En trop bon état pour être jeté
Jan Klingenberg fabrique des guitares électriques à partir d‘anciennes marches d‘escalier, de boîtes de cigares vides et de skateboards cassés. Plus elles ont l‘air farfelu, mieux c‘est.
Lorsque la scie crisse dans le sous-sol, cela ne veut dire qu'une seule chose: Jan Klingenberg est à nouveau à l'œuvre. L'ingénieur en mécanique de 33 ans, masque de protection respiratoire sur le visage et protection sonore sur les oreilles, est dans son atelier et scie un manche de guitare en bois d'acajou. Le morceau de bois était à l'origine une marche d'escalier dans une maison et le corps auquel le manche sera ensuite rattaché était autrefois une boîte de cigares. Les bords sont renforcés avec du plastique provenant d'anciens disques. Et Jan a découvert le câble qui permet l'amplification électrique du son dans un micro-ondes qui ne fonctionne plus. Il trouvait la gaine en tissu du câble trop belle pour être jetée et lui a donné une seconde vie. Jan fabrique des guitares électriques à partir d'objets que les autres ont jetés à la poubelle.
«Je sauve des matériaux des poubelles», explique Jan. «Je ne le fais pas particulièrement dans un esprit de protection de l'environnement et je ne suis pas anticapitaliste mais je suis pour une consommation responsable. C'est pourquoi je recycle des pièces considérées comme de qualité inférieure et je les transforme en quelque chose d'esthétique.»
Il joue de la guitare depuis 20 ans et cela fait 13 ans qu'il en fabrique également.

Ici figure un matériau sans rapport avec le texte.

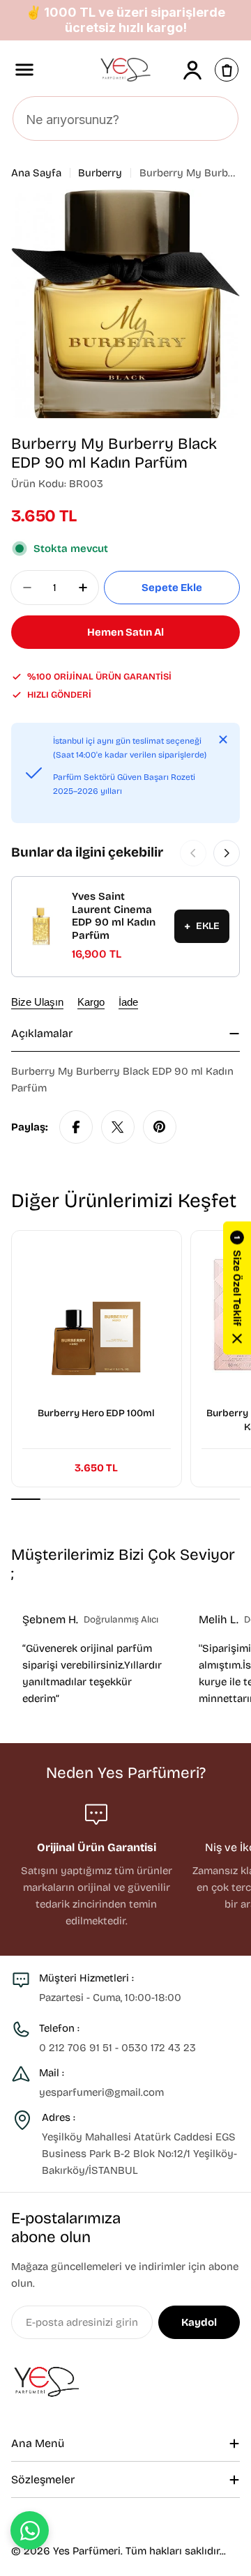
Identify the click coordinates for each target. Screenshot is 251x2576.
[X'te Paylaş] (118, 1127)
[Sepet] (226, 70)
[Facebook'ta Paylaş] (76, 1127)
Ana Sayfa (36, 173)
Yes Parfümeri (87, 2551)
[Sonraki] (226, 853)
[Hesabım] (192, 70)
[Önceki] (193, 853)
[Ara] (219, 119)
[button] (237, 1288)
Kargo (91, 1002)
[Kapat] (223, 739)
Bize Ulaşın (37, 1002)
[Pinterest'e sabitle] (159, 1127)
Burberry (100, 173)
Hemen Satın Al (125, 632)
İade (128, 1002)
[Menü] (24, 70)
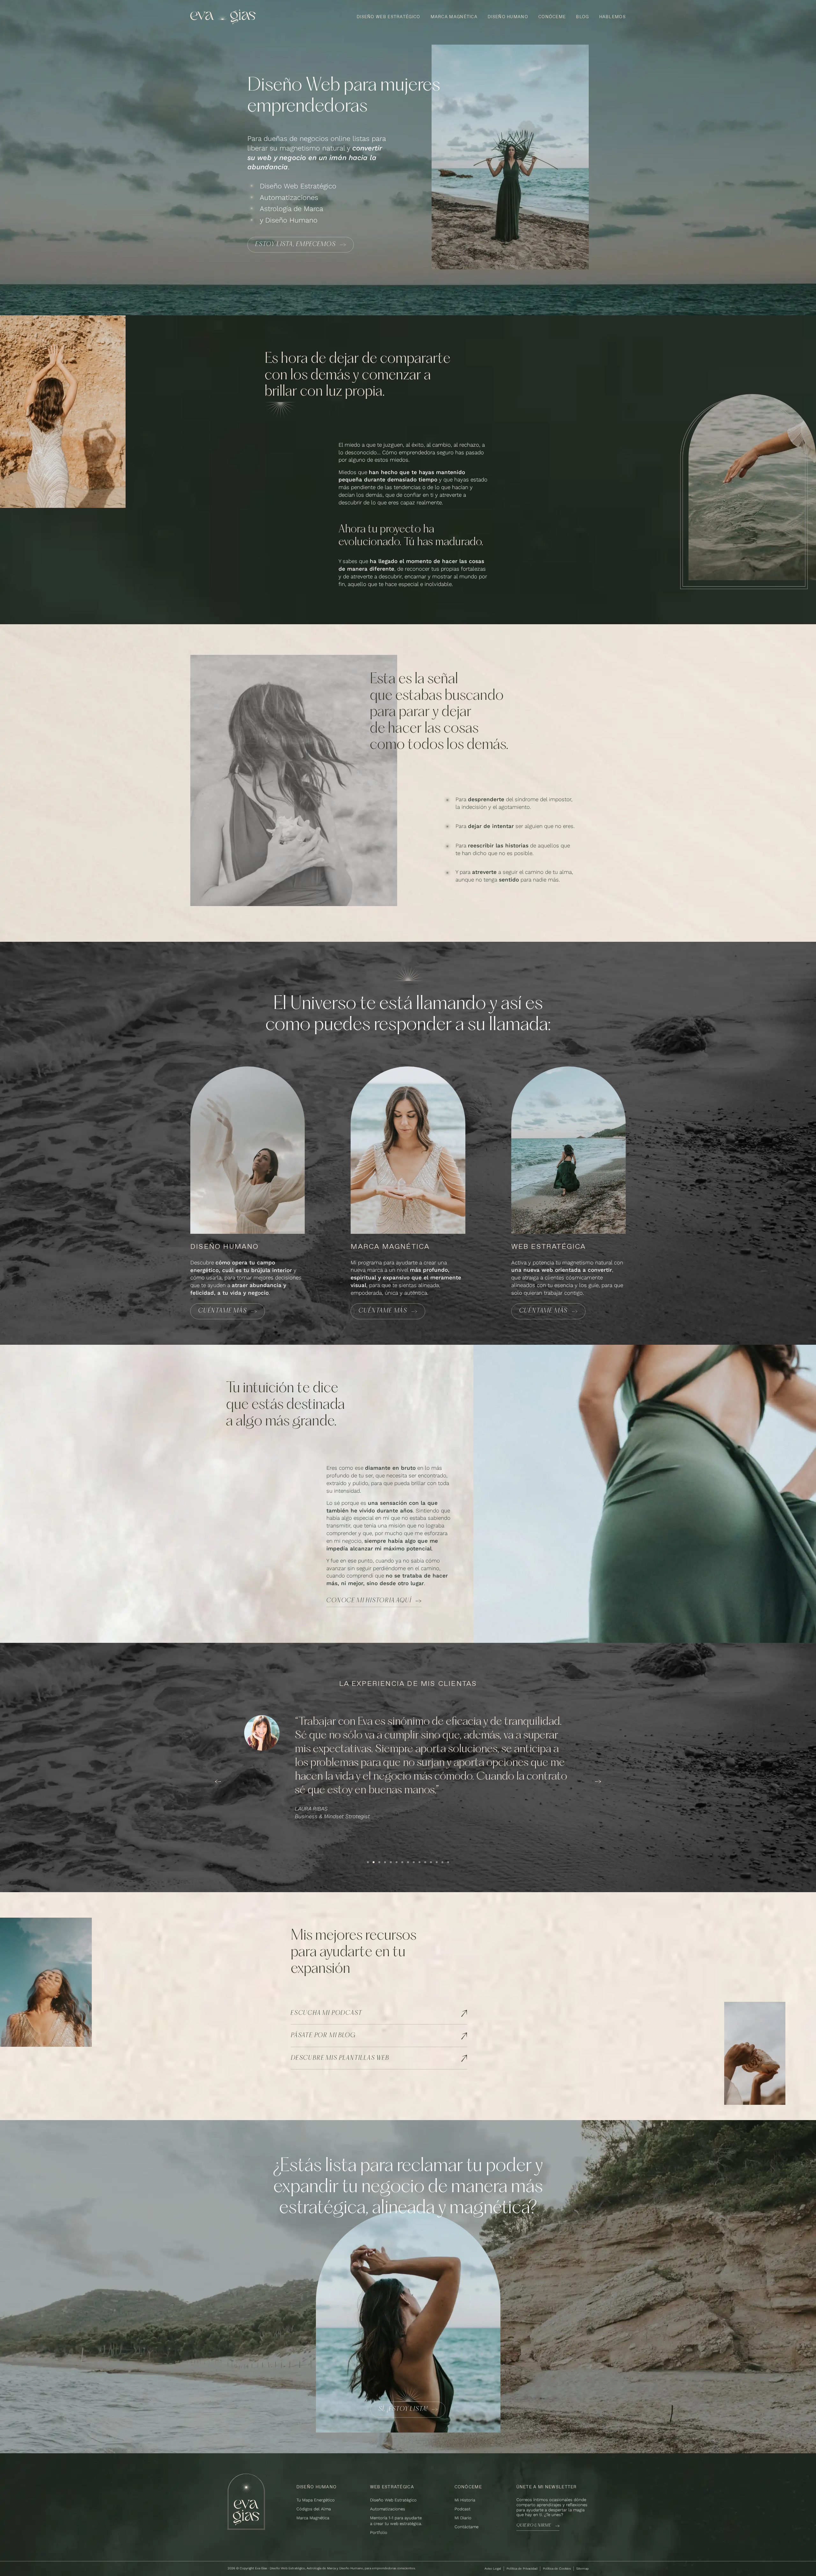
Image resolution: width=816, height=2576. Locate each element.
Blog (582, 16)
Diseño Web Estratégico (388, 16)
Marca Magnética (454, 16)
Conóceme (552, 16)
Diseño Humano (508, 16)
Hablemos (612, 16)
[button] (218, 1781)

Ce qui lui plaît dans cet instrument, c'est qu'il n'existe quasiment aucune règle, ce qui laisse beaucoup de place à la créativité. «La guitare peut posséder une corde ou bien 15, tout est possible. C'est fantastique de fabriquer quelque chose qui n'existait pas avant. C'est le cas avec les instruments, à un niveau supérieur: avec la musique qui en sort, on crée encore quelque chose de nouveau.»
En ce moment, Jan travaille sur une série de cinq guitares faites de boîtes de cigares, qui rappellent de grands guitaristes – l'une est peinte en noir et assortie d'un pickguard veiné rouge comme la guitare «Lucille» de B. B. King, une autre arbore un motif sauvage composé de bandes noires, rouges et blanches comme la «Frankenstrat» d'Eddie Van Halen.
Son hobby lui est venu le jour où il a vu sur Internet la photo d'une guitare faite maison. Il s'est dit: «Impressionnant, il y a des gens qui en fabriquent eux-mêmes? Dans ce cas, je vais essayer moi aussi. Depuis, je n'arrive pas à m'arrêter.» Il fabrique deux à six guitares par an à tout en travaillant comme salarié au poste d'ingénieur en mécanique. Il ne se qualifie pas artiste: «Je construis des machines. Les guitares doivent tenir la route.»
Dans sa maison mitoyenne de Radolfzell-Böhringen, à deux kilomètres des berges du lac de Constance et à 20 kilomètres de Constance, le sous-sol est sa pièce favorite. Avant, lorsqu'il habitait encore dans un petit appartement avec sa femme et ses jumeaux qui ont désormais six ans, il fabriquait ses guitares sur la table de la cuisine ou sur le balcon. Mais quand les enfants ont appris à marcher, la scie sauteuse n'avait plus sa place sur la table à manger. C'est pourquoi un atelier au sous-sol était un critère indispensable lors de l'achat de la maison. De temps en temps, sa femme Sina descend, lui dépose une assiette de petits gâteaux et remonte l'escalier vers l'étage.
Dans ses sacro-saints 18 mètres carrés, Jan se plonge dans son univers de lutherie. Certaines de ses œuvres terminées ornent les murs et les supports de guitare. Il range ses matériaux dans des boîtes bien identifiées. Il garde ses outils organisés soigneusement dans des tiroirs. Tout à sa place. Il a installé l'écran d'ordinateur qu'il utilise pour commander la fraise CNC qu'il a fabriquée lui-même, dans le mur du sous-sol pour qu'il ne prenne pas de place lors de la construction des guitares. Il peut télécommander la fraise à l'aide d'une manette Xbox connectée. Ce genre de détails le rend heureux.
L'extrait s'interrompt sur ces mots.